DO THIS –
Copy the listing below word for word, keeping every line as it appears.
◆ ◆ ◆ ◆ ◆ ◆ ◆
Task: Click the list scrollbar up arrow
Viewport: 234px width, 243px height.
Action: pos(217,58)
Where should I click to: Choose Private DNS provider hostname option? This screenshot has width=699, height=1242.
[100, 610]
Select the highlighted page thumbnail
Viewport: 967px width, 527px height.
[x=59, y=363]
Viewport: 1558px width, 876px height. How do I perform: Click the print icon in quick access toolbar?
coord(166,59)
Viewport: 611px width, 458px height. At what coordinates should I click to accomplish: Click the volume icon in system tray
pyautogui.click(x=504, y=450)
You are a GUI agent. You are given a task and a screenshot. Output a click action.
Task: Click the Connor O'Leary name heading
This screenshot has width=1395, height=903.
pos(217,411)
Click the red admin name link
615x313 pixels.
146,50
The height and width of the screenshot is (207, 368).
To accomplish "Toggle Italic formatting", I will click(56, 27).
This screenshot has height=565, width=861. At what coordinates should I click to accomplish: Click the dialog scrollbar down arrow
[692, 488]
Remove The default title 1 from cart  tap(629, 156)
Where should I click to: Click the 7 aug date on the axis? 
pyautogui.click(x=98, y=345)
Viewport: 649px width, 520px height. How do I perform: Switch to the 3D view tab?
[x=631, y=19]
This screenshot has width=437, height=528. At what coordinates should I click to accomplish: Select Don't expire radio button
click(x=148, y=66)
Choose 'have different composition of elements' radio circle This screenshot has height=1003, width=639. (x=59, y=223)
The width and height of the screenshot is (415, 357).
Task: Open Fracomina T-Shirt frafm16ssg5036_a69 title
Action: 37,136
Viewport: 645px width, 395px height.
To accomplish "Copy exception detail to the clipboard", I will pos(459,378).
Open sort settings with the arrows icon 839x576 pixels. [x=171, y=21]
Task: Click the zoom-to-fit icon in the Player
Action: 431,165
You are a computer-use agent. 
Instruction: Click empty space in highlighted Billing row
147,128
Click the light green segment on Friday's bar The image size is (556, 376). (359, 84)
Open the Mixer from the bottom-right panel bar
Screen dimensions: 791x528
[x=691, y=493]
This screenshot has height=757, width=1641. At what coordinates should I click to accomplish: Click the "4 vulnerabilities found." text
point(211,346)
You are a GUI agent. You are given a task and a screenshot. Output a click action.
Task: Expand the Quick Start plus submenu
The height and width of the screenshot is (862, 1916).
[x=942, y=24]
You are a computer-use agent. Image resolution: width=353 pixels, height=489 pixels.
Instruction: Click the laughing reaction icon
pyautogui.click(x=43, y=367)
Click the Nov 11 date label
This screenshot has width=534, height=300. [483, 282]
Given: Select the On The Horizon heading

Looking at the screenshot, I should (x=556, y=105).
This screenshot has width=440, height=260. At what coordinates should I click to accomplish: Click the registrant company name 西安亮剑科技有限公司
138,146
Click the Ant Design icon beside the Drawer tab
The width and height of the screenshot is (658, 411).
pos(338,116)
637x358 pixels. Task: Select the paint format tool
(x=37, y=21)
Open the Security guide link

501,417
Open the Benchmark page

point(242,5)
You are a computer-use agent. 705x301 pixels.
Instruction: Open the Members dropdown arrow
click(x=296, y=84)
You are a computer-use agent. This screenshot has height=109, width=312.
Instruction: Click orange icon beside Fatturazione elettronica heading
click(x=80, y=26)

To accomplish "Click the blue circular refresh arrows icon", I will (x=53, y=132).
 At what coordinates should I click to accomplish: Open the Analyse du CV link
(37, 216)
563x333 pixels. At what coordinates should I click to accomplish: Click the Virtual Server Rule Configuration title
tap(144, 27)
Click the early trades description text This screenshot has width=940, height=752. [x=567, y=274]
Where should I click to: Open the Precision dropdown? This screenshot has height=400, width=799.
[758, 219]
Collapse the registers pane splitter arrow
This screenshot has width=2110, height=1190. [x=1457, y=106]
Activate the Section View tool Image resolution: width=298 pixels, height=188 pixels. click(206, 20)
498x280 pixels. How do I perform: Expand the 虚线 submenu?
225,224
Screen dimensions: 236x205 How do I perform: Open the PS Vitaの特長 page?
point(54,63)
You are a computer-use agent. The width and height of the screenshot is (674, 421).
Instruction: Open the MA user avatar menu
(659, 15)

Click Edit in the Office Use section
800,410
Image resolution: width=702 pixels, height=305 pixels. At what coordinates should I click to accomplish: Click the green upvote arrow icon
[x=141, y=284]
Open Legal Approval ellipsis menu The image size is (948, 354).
◆ ◆ ◆ ◆ ◆ ◆ ◆
SOLVED PROBLEM –
Task: Click the list scrollbar up arrow
Viewport: 234px width, 243px height.
Action: pos(217,58)
Where should I click to: Choose Private DNS provider hostname option? This screenshot has width=699, height=1242.
[100, 610]
Select the highlighted page thumbnail
Viewport: 967px width, 527px height.
[x=59, y=363]
Viewport: 1558px width, 876px height. How do I perform: Click the print icon in quick access toolbar?
coord(166,59)
Viewport: 611px width, 458px height. At what coordinates should I click to accomplish: Click the volume icon in system tray
pyautogui.click(x=504, y=450)
You are a GUI agent. You are given a task and a screenshot. Output a click action.
Task: Click the Connor O'Leary name heading
This screenshot has width=1395, height=903.
pos(217,411)
Click the red admin name link
615x313 pixels.
146,50
The height and width of the screenshot is (207, 368).
To accomplish "Toggle Italic formatting", I will click(56, 27).
This screenshot has height=565, width=861. At what coordinates should I click to accomplish: Click the dialog scrollbar down arrow
[692, 488]
Remove The default title 1 from cart  tap(629, 156)
Where should I click to: Click the 7 aug date on the axis? 
pyautogui.click(x=98, y=345)
Viewport: 649px width, 520px height. How do I perform: Switch to the 3D view tab?
[x=631, y=19]
This screenshot has width=437, height=528. At what coordinates should I click to accomplish: Select Don't expire radio button
click(x=148, y=66)
Choose 'have different composition of elements' radio circle This screenshot has height=1003, width=639. (x=59, y=223)
The width and height of the screenshot is (415, 357).
Task: Open Fracomina T-Shirt frafm16ssg5036_a69 title
Action: 37,136
Viewport: 645px width, 395px height.
To accomplish "Copy exception detail to the clipboard", I will pos(459,378).
Open sort settings with the arrows icon 839x576 pixels. [x=171, y=21]
Task: Click the zoom-to-fit icon in the Player
Action: 431,165
You are a computer-use agent. 
Instruction: Click empty space in highlighted Billing row
147,128
Click the light green segment on Friday's bar The image size is (556, 376). (359, 84)
Open the Mixer from the bottom-right panel bar
Screen dimensions: 791x528
[x=691, y=493]
This screenshot has height=757, width=1641. At what coordinates should I click to accomplish: Click the "4 vulnerabilities found." text
point(211,346)
You are a GUI agent. You are given a task and a screenshot. Output a click action.
Task: Expand the Quick Start plus submenu
The height and width of the screenshot is (862, 1916).
[x=942, y=24]
You are a computer-use agent. Image resolution: width=353 pixels, height=489 pixels.
Instruction: Click the laughing reaction icon
pyautogui.click(x=43, y=367)
Click the Nov 11 date label
This screenshot has width=534, height=300. [483, 282]
Given: Select the On The Horizon heading

Looking at the screenshot, I should (x=556, y=105).
This screenshot has width=440, height=260. At what coordinates should I click to accomplish: Click the registrant company name 西安亮剑科技有限公司
138,146
Click the Ant Design icon beside the Drawer tab
The width and height of the screenshot is (658, 411).
pos(338,116)
637x358 pixels. Task: Select the paint format tool
(x=37, y=21)
Open the Security guide link

501,417
Open the Benchmark page

point(242,5)
You are a computer-use agent. 705x301 pixels.
Instruction: Open the Members dropdown arrow
click(x=296, y=84)
You are a computer-use agent. This screenshot has height=109, width=312.
Instruction: Click orange icon beside Fatturazione elettronica heading
click(x=80, y=26)

To accomplish "Click the blue circular refresh arrows icon", I will (x=53, y=132).
 At what coordinates should I click to accomplish: Open the Analyse du CV link
(37, 216)
563x333 pixels. At what coordinates should I click to accomplish: Click the Virtual Server Rule Configuration title
tap(144, 27)
Click the early trades description text This screenshot has width=940, height=752. [x=567, y=274]
Where should I click to: Open the Precision dropdown? This screenshot has height=400, width=799.
[758, 219]
Collapse the registers pane splitter arrow
This screenshot has width=2110, height=1190. [x=1457, y=106]
Activate the Section View tool Image resolution: width=298 pixels, height=188 pixels. click(206, 20)
498x280 pixels. How do I perform: Expand the 虚线 submenu?
225,224
Screen dimensions: 236x205 How do I perform: Open the PS Vitaの特長 page?
point(54,63)
You are a computer-use agent. The width and height of the screenshot is (674, 421).
Instruction: Open the MA user avatar menu
(659, 15)

Click Edit in the Office Use section
800,410
Image resolution: width=702 pixels, height=305 pixels. At what coordinates should I click to accomplish: Click the green upvote arrow icon
[x=141, y=284]
Open Legal Approval ellipsis menu The image size is (948, 354).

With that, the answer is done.